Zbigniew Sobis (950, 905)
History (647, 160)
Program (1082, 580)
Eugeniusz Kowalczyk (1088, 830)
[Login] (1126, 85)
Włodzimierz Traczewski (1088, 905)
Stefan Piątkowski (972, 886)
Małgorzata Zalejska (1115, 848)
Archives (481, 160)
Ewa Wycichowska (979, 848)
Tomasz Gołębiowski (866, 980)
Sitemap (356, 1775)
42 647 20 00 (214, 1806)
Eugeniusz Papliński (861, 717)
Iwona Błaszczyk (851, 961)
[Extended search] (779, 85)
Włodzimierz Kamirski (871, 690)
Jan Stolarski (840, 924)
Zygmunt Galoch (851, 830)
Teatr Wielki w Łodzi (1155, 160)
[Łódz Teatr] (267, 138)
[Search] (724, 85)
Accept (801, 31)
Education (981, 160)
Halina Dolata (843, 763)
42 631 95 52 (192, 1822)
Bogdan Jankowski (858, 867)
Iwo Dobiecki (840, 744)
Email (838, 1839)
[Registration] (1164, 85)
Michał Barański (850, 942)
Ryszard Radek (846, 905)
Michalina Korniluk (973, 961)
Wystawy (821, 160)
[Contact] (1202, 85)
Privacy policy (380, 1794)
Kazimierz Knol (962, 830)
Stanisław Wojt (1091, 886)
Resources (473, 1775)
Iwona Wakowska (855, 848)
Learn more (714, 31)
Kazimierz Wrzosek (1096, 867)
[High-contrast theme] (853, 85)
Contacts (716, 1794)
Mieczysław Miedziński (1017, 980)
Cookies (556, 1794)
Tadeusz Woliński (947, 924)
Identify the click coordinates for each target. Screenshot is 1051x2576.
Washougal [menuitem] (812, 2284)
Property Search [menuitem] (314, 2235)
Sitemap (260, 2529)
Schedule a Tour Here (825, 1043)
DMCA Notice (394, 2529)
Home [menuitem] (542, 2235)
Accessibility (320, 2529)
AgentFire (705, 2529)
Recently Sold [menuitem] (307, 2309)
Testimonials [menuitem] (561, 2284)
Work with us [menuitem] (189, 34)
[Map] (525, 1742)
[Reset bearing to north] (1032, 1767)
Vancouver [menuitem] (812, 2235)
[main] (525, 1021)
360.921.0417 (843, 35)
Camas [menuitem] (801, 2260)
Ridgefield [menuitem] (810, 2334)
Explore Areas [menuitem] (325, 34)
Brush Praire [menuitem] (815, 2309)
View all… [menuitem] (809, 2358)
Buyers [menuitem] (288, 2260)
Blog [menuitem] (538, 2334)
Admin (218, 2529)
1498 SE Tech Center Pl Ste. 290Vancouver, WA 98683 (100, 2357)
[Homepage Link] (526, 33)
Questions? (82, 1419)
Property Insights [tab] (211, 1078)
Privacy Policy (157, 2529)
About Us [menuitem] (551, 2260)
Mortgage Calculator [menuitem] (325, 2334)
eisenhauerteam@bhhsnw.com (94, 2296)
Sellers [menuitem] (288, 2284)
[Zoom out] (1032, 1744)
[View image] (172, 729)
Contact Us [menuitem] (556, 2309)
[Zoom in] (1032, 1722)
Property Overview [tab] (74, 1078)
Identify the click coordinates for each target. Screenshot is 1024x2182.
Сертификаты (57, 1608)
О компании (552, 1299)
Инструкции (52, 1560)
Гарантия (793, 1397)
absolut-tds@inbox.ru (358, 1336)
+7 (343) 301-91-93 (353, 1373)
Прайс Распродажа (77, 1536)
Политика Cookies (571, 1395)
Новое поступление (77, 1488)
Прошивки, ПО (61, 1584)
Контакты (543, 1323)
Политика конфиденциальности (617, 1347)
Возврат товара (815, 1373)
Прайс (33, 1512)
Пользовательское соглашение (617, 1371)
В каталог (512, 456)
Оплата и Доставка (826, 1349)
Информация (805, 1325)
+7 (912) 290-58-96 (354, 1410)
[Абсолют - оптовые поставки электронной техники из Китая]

▶ WHAT THE EXERCISE ASKS:
In the data above, find the line that contains "Małgorzata Zalejska (1115, 848)" and the line that contains "Сертификаты (57, 1608)". Repeat exactly those lines and every line between them, and only those.

▶ EXPECTED ANSWER:
Małgorzata Zalejska (1115, 848)
Archives (481, 160)
Ewa Wycichowska (979, 848)
Tomasz Gołębiowski (866, 980)
Sitemap (356, 1775)
42 647 20 00 (214, 1806)
Eugeniusz Papliński (861, 717)
Iwona Błaszczyk (851, 961)
[Extended search] (779, 85)
Włodzimierz Kamirski (871, 690)
Jan Stolarski (840, 924)
Zygmunt Galoch (851, 830)
Teatr Wielki w Łodzi (1155, 160)
[Łódz Teatr] (267, 138)
[Search] (724, 85)
Accept (801, 31)
Education (981, 160)
Halina Dolata (843, 763)
42 631 95 52 (192, 1822)
Bogdan Jankowski (858, 867)
Iwo Dobiecki (840, 744)
Email (838, 1839)
[Registration] (1164, 85)
Michał Barański (850, 942)
Ryszard Radek (846, 905)
Michalina Korniluk (973, 961)
Wystawy (821, 160)
[Contact] (1202, 85)
Privacy policy (380, 1794)
Kazimierz Knol (962, 830)
Stanisław Wojt (1091, 886)
Resources (473, 1775)
Iwona Wakowska (855, 848)
Learn more (714, 31)
Kazimierz Wrzosek (1096, 867)
[High-contrast theme] (853, 85)
Contacts (716, 1794)
Mieczysław Miedziński (1017, 980)
Cookies (556, 1794)
Tadeusz Woliński (947, 924)
Identify the click coordinates for each target. Screenshot is 1051x2576.
Washougal [menuitem] (812, 2284)
Property Search [menuitem] (314, 2235)
Sitemap (260, 2529)
Schedule a Tour Here (825, 1043)
DMCA Notice (394, 2529)
Home [menuitem] (542, 2235)
Accessibility (320, 2529)
AgentFire (705, 2529)
Recently Sold [menuitem] (307, 2309)
Testimonials [menuitem] (561, 2284)
Work with us [menuitem] (189, 34)
[Map] (525, 1742)
[Reset bearing to north] (1032, 1767)
Vancouver [menuitem] (812, 2235)
[main] (525, 1021)
360.921.0417 (843, 35)
Camas [menuitem] (801, 2260)
Ridgefield [menuitem] (810, 2334)
Explore Areas [menuitem] (325, 34)
Brush Praire [menuitem] (815, 2309)
View all… [menuitem] (809, 2358)
Buyers [menuitem] (288, 2260)
Blog [menuitem] (538, 2334)
Admin (218, 2529)
1498 SE Tech Center Pl Ste. 290Vancouver, WA 98683 (100, 2357)
[Homepage Link] (526, 33)
Questions? (82, 1419)
Property Insights [tab] (211, 1078)
Privacy Policy (157, 2529)
About Us [menuitem] (551, 2260)
Mortgage Calculator [menuitem] (325, 2334)
eisenhauerteam@bhhsnw.com (94, 2296)
Sellers [menuitem] (288, 2284)
[Zoom out] (1032, 1744)
[View image] (172, 729)
Contact Us [menuitem] (556, 2309)
[Zoom in] (1032, 1722)
Property Overview [tab] (74, 1078)
Identify the click coordinates for each target. Screenshot is 1024x2182.
Сертификаты (57, 1608)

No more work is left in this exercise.